K.M., after graduating third in a class of 80 at Career Academy of Broadcasting, I managed to get a one-hour on-air audition at KNJO. The program director chastised me because I played a Petula Clark album track (The Sun Shines Out Of Your Shoes). He told me---belatedly---to look at the back cover of each album and play only those songs which the manager had marked with a ✓.
I did some relief shifts at KNJO in the summer of 1978 when Bob Hughes was PD and I remember those stickers on the album jackets all too well. The "selections" were by Alan Fischler himself for the most part ... if a LP got into the control room before he could listen to it, you would cringe as you played anything because if Alan was listening and didn't like the song, you would get a call (while it was still playing) telling you to segue immediately, remove the album from the active library and leave it propped up against his office door for him to listen to in order to find out what
else he found objectionable. It was worse if you were on-air during business hours; Alan would come into the control room and rip the album off the turntable. Bob and I used to think he should have just bought an automation system and a canned format (except that he probably would have had us editing songs out of reels instead).
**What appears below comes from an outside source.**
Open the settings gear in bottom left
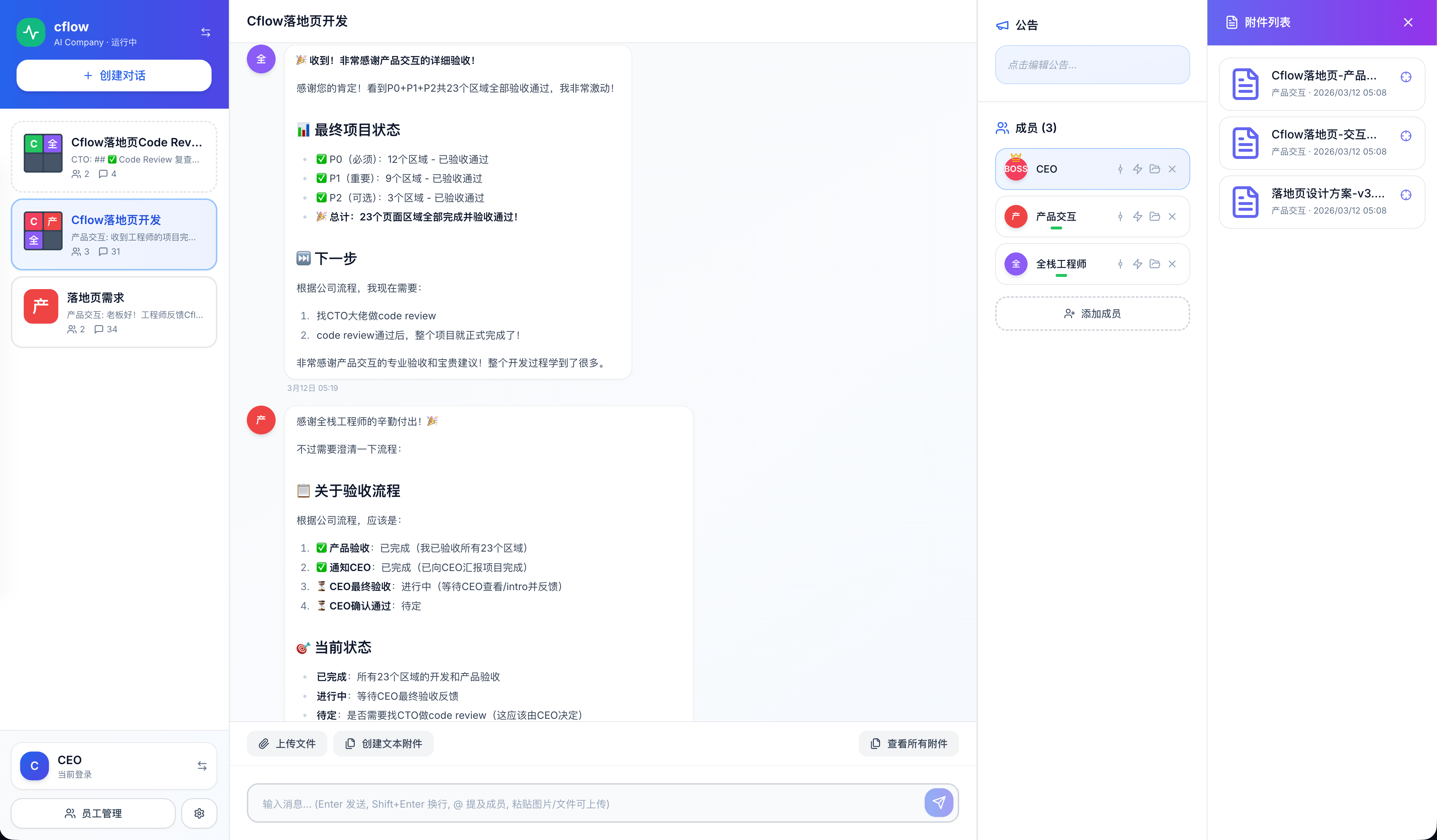This screenshot has height=840, width=1437. click(x=199, y=813)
Could have been worse: When I was weekends/utility at Y97 in Santa Barbara I was asked to forego my usual Saturday afternoon shift to instead do live reports that morning for our sister news-talk station, KTMS, from a 15K run sponsored by the County Bar Association and which we had somehow gotten roped into being the "official radio station" for. So I dragged myself into the station way too damn early to get the remote gear, drove down to the beachfront where the run was taking place, and filed the reports. Now for the "worse" part ... they had the midday guy covering my afternoon shift and decided to give a potential new weekender an on-air audition during the midday shift.
To say he was awful would have been kind. He was a complete train wreck. Stepped on vocals, faded out of the weather bed before it could finish with the produced imaging, and then (the ultimate insult) he told the listeners "here's inks-ess!" Yes, he meant INXS.
He had only been on the air for a little under an hour when I got back to the studios to stow the remote gear, and the PD (Steve Smith) called looking for me. His question was: "You've been a PD, so let me get a second opinion ... is this guy as awful as I think he is?" With no one else available, he had me take the guy off the air and finish the shift, after having already been on duty since around 6:00am for the remote. We got the midday guy to come in an hour early, but I'm amazed I got through that one without falling asleep at the board.
Many years later, I found out that the mystery jock was Richard Wagoner, who now writes a weekly radio column for the
Daily News. We were on the phone chatting, and he was relating "this awful experience he had back in 1987 when auditioning for an on-air gig" ... as he made his way through the story I realized I'd already lived through it. He got a good laugh from finding out I'd been the one who replaced him. I think you were much less embarrassed at what happened at KNJO, Steve.